The low-grade nausea I’ve been living with for the last month means that eating is sometimes difficult, but I don’t even need to think about what that means for glucose levels, because Loop mostly does it for me.
And sleep! Sleep the gift that Loop keeps giving has been interrupted, not by diabetes, but by waking stressed. Or, as has happened twice in the last week, with a splitting headache, so painful that the throbbing has woken me from a deep sleep. Pre-Loop, sleep disturbances would wreak havoc with my glucose levels (often because most of the time those disturbances were because of my glucose levels). But now, as I see the upward spike start because I’ve been woken in the middle of the night and glucose is being dumped because apparently, I’m now up and awake, Loop kicks in with an ‘I don’t think so’, and that spike is shut down quickly.
But the nausea is debilitating physically. And being woken in the middle of the night is exhausting. And the stress is leaving me feel a little hopeless all around, to be honest. Teary, emotional, tired. And burnt out.
Many years ago, after a couple of periods of intense burnout, I did a smart thing and found a psychologist to help me. Together, we learnt to identify the triggers that precipitated burnout. This has truly become one of the most powerful tools in my diabetes emotional wellbeing arsenal, because learning when I am heading down the slippery slope of burnout, and realising it’s coming, has meant that I’ve been able to address it before I get so deep into that dark space, it becomes challenging to come back from.
So, right now, I know this is happening. I can feel the stress and the physical manifestation of it, and I can see how it is influencing my diabetes. Today, I spoke with my psychologist – in a way waving a white flag of surrender knowing that I need someone else to come in and help me through this, because I can’t do it myself.

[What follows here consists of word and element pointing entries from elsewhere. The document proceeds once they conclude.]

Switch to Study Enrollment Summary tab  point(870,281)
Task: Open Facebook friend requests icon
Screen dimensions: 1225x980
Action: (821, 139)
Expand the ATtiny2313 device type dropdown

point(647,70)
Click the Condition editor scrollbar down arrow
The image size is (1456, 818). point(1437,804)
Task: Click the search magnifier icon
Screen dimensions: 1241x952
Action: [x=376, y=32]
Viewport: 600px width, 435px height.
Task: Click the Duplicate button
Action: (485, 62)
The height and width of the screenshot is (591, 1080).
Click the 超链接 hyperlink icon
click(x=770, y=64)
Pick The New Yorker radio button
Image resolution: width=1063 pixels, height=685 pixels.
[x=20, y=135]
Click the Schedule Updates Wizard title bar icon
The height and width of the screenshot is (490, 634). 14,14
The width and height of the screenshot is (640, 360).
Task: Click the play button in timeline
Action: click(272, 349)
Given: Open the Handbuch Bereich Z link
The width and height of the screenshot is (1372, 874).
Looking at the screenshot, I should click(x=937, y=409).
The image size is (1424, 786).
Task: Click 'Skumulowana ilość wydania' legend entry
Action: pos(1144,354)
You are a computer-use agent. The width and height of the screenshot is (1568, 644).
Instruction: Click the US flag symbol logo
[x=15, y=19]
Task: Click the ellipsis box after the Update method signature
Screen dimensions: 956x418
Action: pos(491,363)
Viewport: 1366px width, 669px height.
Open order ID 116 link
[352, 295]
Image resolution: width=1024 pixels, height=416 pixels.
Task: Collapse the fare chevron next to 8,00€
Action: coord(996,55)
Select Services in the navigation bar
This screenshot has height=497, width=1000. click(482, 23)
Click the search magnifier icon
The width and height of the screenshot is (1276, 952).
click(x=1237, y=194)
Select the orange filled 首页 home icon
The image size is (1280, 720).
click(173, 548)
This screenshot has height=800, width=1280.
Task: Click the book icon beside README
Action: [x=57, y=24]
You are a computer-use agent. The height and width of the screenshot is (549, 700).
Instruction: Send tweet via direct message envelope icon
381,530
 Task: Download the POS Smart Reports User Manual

The win is that I’ve seen it and I’ve recognised it. The win is I’m seeking help. The win is that I’ve caught it before I’m plunging to dark depths (I hope).
It’s not a win that I’m feeling this way. It’s not a win that this level of stress has started to affect so much, including my diabetes. It’s definitely not a win that I’ve reached the point where I’m staring down the path to diabetes burnout despite the reason being un-diabetes-related stress.
But that’s how it goes. Diabetes becomes part of it. Of course it does. Because diabetes is always part of it. Always part of everything. Always hand in hand with whatever else is going on. Stress and diabetes leading to burnout. One of the few equations in diabetes that I can count on.